3. Ultimately, the question of whether the Founders allowed unconstitutional acts to go forward is wholly irrelevant. I doubt my friend would argue that the Alien and Sedition Acts (also passed in 1798 and signed by John Adams) are constitutional.  The Constitution only grants Congress certain enumerated powers. If those are exceeded in 1798 (which, as the above analysis shows, they weren't), or if they are exceeded now (which they are), the Supreme Court should strike the law down.

In Federalist 84, Alexander Hamilton argued against a Bill of Rights, because the Constitution only granted certain limited powers.
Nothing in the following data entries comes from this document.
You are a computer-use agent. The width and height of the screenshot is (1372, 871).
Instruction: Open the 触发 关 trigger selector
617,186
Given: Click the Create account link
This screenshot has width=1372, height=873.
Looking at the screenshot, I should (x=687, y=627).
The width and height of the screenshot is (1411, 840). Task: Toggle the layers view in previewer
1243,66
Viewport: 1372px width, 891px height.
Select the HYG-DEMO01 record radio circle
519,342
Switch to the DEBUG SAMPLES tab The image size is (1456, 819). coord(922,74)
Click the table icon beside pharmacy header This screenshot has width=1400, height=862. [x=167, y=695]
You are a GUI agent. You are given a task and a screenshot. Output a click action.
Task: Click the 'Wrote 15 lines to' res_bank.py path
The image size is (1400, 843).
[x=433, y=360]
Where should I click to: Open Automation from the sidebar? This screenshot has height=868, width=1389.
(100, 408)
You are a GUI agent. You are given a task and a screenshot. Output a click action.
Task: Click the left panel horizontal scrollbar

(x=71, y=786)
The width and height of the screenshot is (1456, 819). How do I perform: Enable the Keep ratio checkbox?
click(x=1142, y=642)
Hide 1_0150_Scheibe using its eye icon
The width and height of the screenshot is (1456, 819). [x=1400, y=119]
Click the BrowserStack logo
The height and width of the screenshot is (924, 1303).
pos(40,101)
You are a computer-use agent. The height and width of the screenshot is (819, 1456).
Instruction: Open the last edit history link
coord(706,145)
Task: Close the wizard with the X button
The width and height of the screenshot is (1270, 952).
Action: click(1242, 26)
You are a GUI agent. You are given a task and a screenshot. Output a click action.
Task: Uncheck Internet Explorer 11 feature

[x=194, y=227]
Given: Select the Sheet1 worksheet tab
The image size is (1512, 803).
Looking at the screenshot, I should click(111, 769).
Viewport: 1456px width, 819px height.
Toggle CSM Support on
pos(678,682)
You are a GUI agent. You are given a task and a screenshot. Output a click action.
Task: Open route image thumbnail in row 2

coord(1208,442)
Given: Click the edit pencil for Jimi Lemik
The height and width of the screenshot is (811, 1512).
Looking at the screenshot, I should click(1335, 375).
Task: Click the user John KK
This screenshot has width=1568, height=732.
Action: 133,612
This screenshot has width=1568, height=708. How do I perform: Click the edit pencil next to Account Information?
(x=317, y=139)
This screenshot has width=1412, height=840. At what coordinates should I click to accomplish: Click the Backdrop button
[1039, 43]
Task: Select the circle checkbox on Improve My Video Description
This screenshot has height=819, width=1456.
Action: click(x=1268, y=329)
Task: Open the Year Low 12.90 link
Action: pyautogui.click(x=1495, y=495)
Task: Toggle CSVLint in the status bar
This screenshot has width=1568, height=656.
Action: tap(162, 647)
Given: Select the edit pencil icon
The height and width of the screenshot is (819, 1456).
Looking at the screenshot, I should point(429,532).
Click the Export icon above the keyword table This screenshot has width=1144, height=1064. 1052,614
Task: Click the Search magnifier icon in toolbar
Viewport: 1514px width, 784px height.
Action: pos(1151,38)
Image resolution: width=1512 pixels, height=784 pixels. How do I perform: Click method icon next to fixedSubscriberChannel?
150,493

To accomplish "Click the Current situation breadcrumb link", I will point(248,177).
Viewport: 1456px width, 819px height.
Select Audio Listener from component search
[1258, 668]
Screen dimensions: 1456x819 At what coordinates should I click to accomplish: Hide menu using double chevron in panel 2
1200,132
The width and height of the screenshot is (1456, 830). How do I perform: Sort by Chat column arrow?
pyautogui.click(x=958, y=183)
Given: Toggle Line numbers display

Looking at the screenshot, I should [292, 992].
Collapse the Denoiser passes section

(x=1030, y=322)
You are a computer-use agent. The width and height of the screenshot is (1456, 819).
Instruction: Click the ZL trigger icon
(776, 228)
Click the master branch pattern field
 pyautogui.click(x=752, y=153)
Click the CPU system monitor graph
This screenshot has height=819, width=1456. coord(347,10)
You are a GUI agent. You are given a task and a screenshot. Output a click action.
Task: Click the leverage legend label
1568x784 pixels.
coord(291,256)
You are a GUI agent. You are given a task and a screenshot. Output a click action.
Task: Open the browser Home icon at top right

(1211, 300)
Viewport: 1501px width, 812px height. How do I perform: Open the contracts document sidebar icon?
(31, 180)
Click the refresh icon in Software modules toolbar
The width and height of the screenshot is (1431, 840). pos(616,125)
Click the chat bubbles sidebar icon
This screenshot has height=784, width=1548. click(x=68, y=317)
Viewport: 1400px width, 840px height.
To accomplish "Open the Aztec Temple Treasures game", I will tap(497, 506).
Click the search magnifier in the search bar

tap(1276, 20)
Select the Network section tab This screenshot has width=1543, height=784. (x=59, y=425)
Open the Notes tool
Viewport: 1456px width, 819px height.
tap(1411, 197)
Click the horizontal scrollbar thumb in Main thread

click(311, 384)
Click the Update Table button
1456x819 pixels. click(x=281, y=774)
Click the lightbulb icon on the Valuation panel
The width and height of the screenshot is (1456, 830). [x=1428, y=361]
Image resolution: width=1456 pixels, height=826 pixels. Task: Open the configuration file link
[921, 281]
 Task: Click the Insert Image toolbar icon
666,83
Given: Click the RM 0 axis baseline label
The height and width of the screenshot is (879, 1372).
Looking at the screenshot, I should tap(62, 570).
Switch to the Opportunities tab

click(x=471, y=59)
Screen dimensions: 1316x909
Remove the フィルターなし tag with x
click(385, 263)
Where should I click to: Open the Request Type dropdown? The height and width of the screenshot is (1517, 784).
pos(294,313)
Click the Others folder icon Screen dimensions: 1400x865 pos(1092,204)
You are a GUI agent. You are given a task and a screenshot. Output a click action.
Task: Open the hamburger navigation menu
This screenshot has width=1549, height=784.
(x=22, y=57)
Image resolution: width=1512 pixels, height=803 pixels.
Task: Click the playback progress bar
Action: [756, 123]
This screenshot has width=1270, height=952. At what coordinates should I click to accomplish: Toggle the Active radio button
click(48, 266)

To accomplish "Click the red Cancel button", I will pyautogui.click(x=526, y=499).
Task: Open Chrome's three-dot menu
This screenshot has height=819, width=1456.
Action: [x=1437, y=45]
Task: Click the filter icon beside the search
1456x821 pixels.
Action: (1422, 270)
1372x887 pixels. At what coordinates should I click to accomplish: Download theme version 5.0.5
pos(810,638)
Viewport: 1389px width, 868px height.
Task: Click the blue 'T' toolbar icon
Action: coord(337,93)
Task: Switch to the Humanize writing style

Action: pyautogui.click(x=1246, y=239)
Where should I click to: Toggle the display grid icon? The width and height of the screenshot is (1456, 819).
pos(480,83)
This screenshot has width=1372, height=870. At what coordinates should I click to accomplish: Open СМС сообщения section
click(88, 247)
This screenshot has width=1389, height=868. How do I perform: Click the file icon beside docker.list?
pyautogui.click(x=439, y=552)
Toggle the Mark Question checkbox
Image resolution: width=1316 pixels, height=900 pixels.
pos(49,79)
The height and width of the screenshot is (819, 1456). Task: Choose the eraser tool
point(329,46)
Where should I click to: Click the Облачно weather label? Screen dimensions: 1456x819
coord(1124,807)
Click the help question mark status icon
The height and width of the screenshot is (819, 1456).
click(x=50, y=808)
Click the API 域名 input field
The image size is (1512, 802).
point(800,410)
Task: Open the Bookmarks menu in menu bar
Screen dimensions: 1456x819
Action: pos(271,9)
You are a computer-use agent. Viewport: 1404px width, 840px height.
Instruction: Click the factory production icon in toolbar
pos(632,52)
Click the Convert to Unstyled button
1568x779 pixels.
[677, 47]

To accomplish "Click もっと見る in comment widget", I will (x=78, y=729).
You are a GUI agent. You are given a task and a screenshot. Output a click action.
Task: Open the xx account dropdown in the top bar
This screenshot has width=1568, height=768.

Why, for instance, should it be said that the liberty of the press shall not be restrained, when no power is given by which restrictions may be imposed? I will not contend that such a provision would confer a regulating power; but it is evident that it would furnish, to men disposed to usurp, a plausible pretense for claiming that power. They might urge with a semblance of reason, that the Constitution ought not to be charged with the absurdity of providing against the abuse of an authority which was not given, and that the provision against restraining the liberty of the press afforded a clear implication, that a power to prescribe proper regulations concerning it was intended to be vested in the national government.

If the individual mandate is an extension of the Commerce Clause, there is no limit to what Congress can do.   Supreme Court Justice Kagan, for example refused to answer whether Congress, under the auspices of the Commerce Clause, could force individuals to eat fruits and vegetables.  Her reason for refusing is obvious: if Congress can force individuals to buy health insurance, it can force individuals to eat fruits and vegetables.  The logic extends to both. 

Such was not the intent of the Founders with the Commerce Clause, and it is a concept that liberals, like my friend, should find equally as appalling.